Choosing and managing models
LlamaBoss runs open AI models that you download once and keep on your own PC. This guide covers picking a model that fits your hardware, what the sizes mean, and where everything lives.
- The model downloader
- What fits your hardware
- Why sizes vary
- Vision models
- Where models are stored
- Bringing your own model
The model downloader
Open the model menu — the pill at the top of the window — and choose Download models. You'll see a curated list, ordered from lightest to most capable. Every model is free, openly licensed, and downloads straight from its public source: no account or sign-up is required.

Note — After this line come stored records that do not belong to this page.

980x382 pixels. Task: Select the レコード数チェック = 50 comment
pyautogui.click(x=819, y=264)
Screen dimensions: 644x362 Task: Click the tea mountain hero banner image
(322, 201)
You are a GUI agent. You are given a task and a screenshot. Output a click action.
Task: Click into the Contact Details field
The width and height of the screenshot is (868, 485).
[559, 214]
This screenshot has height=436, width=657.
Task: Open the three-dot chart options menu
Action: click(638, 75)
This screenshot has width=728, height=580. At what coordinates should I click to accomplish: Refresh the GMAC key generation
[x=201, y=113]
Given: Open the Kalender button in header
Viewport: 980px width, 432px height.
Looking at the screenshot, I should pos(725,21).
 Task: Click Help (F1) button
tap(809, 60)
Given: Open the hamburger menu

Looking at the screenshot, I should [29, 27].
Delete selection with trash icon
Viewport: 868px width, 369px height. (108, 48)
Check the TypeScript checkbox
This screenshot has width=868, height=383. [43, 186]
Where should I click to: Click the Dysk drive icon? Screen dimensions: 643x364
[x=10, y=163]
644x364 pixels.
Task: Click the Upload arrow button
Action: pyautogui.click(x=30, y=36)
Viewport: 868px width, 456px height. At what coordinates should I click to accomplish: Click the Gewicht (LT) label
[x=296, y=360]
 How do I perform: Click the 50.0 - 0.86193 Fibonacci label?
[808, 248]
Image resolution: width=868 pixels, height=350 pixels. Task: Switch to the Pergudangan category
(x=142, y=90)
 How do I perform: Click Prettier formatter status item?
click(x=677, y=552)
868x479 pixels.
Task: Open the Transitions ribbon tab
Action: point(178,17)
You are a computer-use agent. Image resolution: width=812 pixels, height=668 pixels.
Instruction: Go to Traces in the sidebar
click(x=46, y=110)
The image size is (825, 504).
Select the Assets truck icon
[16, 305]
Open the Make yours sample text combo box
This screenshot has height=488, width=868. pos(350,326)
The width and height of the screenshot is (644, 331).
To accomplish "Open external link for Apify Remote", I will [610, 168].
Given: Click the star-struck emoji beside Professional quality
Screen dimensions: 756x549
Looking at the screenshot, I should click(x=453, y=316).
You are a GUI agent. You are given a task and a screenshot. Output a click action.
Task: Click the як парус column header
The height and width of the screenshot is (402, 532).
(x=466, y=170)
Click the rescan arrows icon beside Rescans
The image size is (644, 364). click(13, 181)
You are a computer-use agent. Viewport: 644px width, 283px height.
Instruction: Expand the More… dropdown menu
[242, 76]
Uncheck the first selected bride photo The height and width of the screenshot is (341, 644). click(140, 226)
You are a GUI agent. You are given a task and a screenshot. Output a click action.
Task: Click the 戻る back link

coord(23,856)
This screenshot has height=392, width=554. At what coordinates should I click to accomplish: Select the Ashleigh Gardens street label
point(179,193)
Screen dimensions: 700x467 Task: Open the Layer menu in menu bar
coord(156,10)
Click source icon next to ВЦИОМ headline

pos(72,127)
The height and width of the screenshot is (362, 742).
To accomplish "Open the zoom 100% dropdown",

Pick one, press Download, and watch the progress bar. You can cancel mid-download and retry later; finished models show a checkmark. If it's your first time, LlamaBoss highlights a recommended starter that runs on nearly any modern PC.
What fits your hardware
Bigger models give better answers but need more memory — ideally video memory (VRAM) on your graphics card. As a rule of thumb, you want a little more VRAM than the model's file size. The curated list spans the whole range:
| Model | Size | Runs well on |
|---|---|---|
| Gemma 3 1B | 0.8 GB | Almost anything — integrated graphics, older laptops. |
| Llama 3.2 3B | 2.0 GB | Any modern PC, even CPU-only. The recommended starting point. |
| Gemma 4 E2B vision | 3.1 GB | Entry-level GPUs (4 GB VRAM) and recent laptops. |
| Gemma 4 E4B vision | 5.0 GB | Mid-range GPUs (6–8 GB VRAM). The best pick for most people. |
| gpt-oss 20B | 12.1 GB | Gaming GPUs with 13+ GB VRAM. Strong at reasoning, math, and code. |
| Gemma 4 26B A4B vision | 16.0 GB | 16 GB+ VRAM cards. Big-model knowledge at small-model speed. |
| Qwen 3.6 27B vision | 17.5 GB | 20 GB+ VRAM (RTX 4090 / 5090 class). Frontier-quality answers. |
| Gemma 4 31B vision | 19.6 GB | 20 GB+ VRAM. The highest-quality option in the list. |
Not sure? Start small. A model that responds quickly is more useful than one that barely fits — and you can download a bigger one any time.
Why sizes vary
Models in the list are quantized — compressed so they take a fraction of their original memory with very little quality loss. LlamaBoss's curated downloads use a well-balanced compression level that works on every kind of GPU, so you never have to think about it. The file size you see in the list is roughly the memory the model wants while running.
Vision models
Models marked as vision-capable can look at images: drop a screenshot or photo into the chat and ask about it. Vision models need a small companion file to process images — LlamaBoss downloads it automatically right after the main model and keeps the pair together, so vision simply works out of the box.
Where models are stored
By default, models live in C:\Users\<you>\AppData\Local\LlamaBoss\models, each in its own folder together with its vision companion if it has one. They stay there until you delete them — downloads are one-time.
If you point LlamaBoss at your own models folder in Settings, downloads are saved loose in that folder instead, so they fit into however you already organize your collection.
Bringing your own model
Already have .gguf model files? Place them in your models folder and they'll appear in the model menu alongside the downloaded ones. Any model that works with llama.cpp works with LlamaBoss.